Moscow, August 26, 2016
As part of the cross-cultural year between Greece and Russia and in connection with the 165th anniversary of the birth of Grand Duchess Olga of Russia, Queen consort of All the Hellenes, a monument to her will be unveiled in Thessaloniki as a result of the joint efforts of the Russian Federation’s Ministry of Culture, the Russian Military Historical Society, the Charitable Foundation of Ivan Savvidi, and the Federal National Cultural Autonomy of Greeks in Russia, reports the Russian Military Historical Society’s official website.
Queen Olga went down in Russia’s and Greece’s history not only as a lady of royal blood. Famous for her wide-ranging charity both in Russia and Greece, she was a true example of Orthodox ministry to the people. She opened hospitals (including military ones), orphanages, and infirmaries. During the Balkan Wars she presided over “The Hospital Movement” in Greece which gave support to the wounded, ran the Hellenic Red Cross, with Russian Navy sailors under her special protection.
* * *
Grand Duchess Olga Constantinovna (1851-1926) was the wife of George I of Greece. Her grandfather was Emperor Nicholas I of Russia, and her parents were Constantine Nikolaevich and Alexandra Iosifovna. Her brother was Grand Duke Constantine Romanov, a well-known poet.

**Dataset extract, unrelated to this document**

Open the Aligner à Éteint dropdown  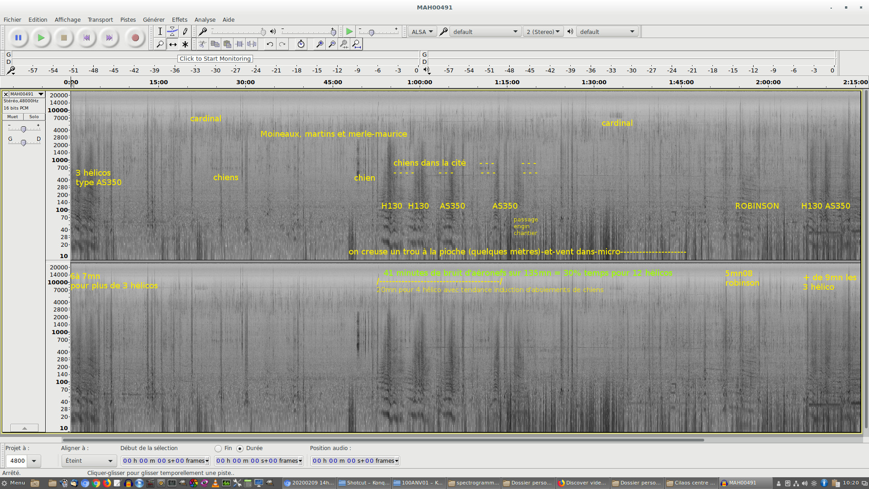tap(89, 460)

The Queen consort devoted her energies to works of charity; in the city of Piraeus which had a Russian naval base she founded a naval hospital. Olga opened medical courses for women doctors which she herself attended as well. After the beginning of the First World War she moved to Russia where she worked in military hospitals and cared for the wounded. Olga Constantinovna inherited a love for the Russian navy from her father and she kept this love throughout her life. At the height of the war of the Balkan States with Turkey which began in 1912, King George fell victim to a terrorist attack. After his death, Queen Olga Constantinovna (who stayed in Russia up to the Revolution) resided, among other places, at the Strelna Constantine Palace (now within the city of St. Petersburg, overlooking the Gulf of Finland), then the family home of the Konstantinovichi branch of the Romanovs. In 1920, after the repose of her grandson Alexander and following the second accession to the throne of her son, Constantine I of Greece, Olga became Regent of Greece. She passed away in 1926. Initially her remains were buried in the crypt of the Orthodox Church of the Nativity of Christ and St. Nicholas the Wonderworker in Florence (the Greek Royal Family used a part of the crypt as a burial vault for monarchs in exile). In 1936, following the restoration of monarchy in Greece, the remains of Queen Olga were reburied at Tatoi Palace—an estate of the former Greek Royal Family near Athens.